═══ PASSAGE ═══

As the retailer reported a jump in profits, it said it was shifting the majority of call centre jobs overseas “in response to ongoing inflationary cost pressures, and particularly rising employment costs”. It expects to save about £4m a year as a result of the change.
AO said on Wednesday that pre-tax profits had jumped 145% to £50.5m in the year to 31 March, and it was handing £20m in special payments to shareholders.
About 150 roles in phone sales and enquiries have already been switched from AO’s call centre in Bolton to South Africa over the last 12 to 18 months. A further 50 are expected to go, with roles switching as people in the UK choose to leave rather than through redundancies.
More than 100 further roles, handling more complex customer queries, will remain in the UK. AO said its overall employee numbers fell by 340 to 2,800 in the year as it made efficiencies across the business.
The company, founded by the entrepreneur John Roberts after a £1 bet in a Bolton pub in 2000, grew rapidly by selling household appliances online. However, it suffered after problems with international expansion and a post-pandemic slump in trade. Last year, it bought the resale specialist MusicMagpie and it recently launched a dedicated mobile phone selling site.
Roberts, chief executive of AO, said the group now had “the strongest balance sheet in our history. And all delivered against a backdrop of rising costs”.

═══

SET OF TASKS:
- 1) Say whether each statement agrees with the passage about AO, answering yes or no and quoting the words that decide it. (a) AO's pre-tax profits rose 145% to £50.5m in the year to 31 March. (b) The further call centre roles expected to go will be cut through redundancies. (c) AO's overall employee numbers rose to 2,800 in the year.
- 2) Using the passage about AO, answer each question briefly.
(a) How much does AO expect to save each year from moving call centre jobs overseas?
(b) To which country have roles from the Bolton call centre been switched?
(c) Which business did AO buy last year?
- 3) Quote the passage about AO from "As the retailer" up to and including "of the change.".

═══ LISTED ENTRIES ═══

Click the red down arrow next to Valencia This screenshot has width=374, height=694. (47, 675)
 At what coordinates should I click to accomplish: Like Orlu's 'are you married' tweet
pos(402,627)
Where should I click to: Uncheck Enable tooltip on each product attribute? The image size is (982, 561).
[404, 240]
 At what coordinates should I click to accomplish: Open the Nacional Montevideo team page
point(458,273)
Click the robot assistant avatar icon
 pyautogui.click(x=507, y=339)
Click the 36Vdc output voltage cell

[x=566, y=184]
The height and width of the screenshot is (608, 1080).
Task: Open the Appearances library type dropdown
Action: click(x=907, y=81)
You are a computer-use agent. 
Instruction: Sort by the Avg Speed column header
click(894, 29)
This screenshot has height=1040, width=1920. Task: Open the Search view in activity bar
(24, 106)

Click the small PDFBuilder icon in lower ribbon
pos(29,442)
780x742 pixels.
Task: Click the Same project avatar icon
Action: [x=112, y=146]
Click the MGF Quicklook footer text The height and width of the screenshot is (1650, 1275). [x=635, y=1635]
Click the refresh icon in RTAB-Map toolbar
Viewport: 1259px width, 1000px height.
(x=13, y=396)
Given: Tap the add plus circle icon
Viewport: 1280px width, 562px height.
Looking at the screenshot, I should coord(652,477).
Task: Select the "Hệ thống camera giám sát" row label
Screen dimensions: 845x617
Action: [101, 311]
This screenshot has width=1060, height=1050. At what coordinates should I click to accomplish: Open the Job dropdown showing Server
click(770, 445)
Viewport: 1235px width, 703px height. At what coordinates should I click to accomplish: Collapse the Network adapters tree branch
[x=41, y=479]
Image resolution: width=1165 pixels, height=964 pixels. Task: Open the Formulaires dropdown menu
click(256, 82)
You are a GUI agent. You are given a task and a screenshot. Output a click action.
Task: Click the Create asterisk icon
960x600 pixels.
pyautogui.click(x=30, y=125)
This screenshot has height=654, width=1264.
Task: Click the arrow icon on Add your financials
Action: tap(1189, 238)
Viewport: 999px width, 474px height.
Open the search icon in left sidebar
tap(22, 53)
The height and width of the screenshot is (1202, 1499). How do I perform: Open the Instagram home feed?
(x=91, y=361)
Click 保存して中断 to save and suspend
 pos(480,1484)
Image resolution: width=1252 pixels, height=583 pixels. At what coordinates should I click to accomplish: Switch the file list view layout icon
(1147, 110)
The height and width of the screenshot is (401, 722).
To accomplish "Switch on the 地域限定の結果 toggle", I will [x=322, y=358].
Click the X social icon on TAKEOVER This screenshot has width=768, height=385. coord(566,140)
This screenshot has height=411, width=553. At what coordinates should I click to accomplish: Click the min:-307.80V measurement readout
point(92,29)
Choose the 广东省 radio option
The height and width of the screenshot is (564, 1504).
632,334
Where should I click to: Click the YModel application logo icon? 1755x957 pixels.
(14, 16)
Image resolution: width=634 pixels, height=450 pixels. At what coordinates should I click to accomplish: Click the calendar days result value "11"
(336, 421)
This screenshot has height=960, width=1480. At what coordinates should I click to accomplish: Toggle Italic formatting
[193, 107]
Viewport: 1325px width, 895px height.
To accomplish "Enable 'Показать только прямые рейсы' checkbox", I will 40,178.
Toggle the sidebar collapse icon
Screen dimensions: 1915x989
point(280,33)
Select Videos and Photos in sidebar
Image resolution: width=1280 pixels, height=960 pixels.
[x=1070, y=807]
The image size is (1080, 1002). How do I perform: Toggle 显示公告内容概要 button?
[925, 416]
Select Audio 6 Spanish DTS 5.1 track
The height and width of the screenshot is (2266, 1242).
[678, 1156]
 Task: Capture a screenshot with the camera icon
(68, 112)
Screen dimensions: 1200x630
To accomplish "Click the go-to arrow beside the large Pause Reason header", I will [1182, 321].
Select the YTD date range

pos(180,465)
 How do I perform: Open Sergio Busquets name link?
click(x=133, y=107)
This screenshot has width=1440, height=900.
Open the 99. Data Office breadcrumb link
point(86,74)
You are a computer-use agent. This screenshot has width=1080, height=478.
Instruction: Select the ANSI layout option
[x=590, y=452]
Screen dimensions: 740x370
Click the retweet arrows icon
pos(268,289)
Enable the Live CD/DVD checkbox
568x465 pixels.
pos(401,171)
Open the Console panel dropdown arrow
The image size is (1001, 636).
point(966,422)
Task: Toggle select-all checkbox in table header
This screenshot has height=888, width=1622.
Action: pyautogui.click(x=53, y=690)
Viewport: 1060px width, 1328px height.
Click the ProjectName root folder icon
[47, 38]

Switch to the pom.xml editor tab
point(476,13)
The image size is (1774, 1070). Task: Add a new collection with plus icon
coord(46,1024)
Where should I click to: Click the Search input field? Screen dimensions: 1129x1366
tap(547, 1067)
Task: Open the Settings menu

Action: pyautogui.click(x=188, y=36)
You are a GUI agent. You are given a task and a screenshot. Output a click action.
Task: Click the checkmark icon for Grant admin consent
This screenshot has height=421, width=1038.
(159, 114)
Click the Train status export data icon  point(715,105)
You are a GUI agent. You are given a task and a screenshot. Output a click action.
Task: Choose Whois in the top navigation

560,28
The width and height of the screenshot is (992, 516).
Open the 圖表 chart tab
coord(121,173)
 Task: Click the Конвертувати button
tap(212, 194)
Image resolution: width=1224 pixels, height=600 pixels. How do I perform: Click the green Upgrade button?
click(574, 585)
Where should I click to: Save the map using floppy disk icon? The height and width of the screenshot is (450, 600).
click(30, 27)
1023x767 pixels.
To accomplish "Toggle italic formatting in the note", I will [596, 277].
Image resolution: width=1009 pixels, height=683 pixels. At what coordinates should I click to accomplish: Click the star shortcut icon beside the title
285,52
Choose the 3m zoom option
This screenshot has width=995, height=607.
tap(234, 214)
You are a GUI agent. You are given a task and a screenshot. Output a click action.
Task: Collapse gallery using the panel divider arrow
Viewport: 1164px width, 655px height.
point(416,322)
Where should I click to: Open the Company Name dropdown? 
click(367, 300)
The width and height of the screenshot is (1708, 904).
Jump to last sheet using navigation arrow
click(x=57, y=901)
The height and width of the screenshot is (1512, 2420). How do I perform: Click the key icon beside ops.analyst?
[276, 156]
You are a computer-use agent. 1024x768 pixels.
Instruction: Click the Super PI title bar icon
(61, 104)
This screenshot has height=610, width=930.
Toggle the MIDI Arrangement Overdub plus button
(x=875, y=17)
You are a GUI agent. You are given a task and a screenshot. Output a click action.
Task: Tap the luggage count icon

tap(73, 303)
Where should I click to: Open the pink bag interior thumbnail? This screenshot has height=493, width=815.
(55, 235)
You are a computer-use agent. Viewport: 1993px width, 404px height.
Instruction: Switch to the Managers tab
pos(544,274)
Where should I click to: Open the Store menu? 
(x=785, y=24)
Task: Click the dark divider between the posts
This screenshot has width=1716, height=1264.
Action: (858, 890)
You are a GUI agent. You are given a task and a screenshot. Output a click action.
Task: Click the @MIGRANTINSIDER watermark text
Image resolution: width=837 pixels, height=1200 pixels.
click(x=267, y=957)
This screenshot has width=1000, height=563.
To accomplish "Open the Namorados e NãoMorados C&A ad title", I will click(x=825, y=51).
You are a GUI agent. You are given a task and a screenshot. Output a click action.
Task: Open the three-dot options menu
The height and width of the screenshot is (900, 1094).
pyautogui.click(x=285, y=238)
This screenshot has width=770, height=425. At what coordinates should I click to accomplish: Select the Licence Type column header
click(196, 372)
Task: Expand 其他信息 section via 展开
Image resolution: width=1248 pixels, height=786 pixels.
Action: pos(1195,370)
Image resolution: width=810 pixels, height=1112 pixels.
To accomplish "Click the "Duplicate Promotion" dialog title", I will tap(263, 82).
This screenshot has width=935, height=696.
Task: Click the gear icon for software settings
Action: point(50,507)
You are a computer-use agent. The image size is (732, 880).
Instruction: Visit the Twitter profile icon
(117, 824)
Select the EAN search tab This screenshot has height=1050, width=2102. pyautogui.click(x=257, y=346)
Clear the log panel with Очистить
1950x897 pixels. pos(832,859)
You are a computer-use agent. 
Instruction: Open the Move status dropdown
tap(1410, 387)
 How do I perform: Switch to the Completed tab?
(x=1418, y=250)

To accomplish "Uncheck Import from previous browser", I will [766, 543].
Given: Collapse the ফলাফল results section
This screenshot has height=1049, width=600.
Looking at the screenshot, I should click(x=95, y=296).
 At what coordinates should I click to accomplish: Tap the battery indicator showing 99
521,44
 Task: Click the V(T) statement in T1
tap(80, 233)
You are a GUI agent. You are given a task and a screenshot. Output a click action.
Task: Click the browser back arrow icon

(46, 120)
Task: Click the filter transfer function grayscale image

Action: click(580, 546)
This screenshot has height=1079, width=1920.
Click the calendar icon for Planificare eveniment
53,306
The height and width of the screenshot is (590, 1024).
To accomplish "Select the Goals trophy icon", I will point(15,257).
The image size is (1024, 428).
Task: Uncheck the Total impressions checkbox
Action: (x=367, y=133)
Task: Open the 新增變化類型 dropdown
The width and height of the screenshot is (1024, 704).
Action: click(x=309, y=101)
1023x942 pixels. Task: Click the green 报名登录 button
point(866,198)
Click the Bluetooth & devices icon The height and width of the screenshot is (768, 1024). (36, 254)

═══

SOLUTIONS BELOW:
- 1)
(a) Yes: "pre-tax profits had jumped 145% to £50.5m in the year to 31 March"
(b) No: "with roles switching as people in the UK choose to leave rather than through redundancies"
(c) No: "AO said its overall employee numbers fell by 340 to 2,800 in the year"

- 2)
(a) About £4m a year.
(b) South Africa.
(c) The resale specialist MusicMagpie.

- 3)
As the retailer reported a jump in profits, it said it was shifting the majority of call centre jobs overseas “in response to ongoing inflationary cost pressures, and particularly rising employment costs”. It expects to save about £4m a year as a result of the change.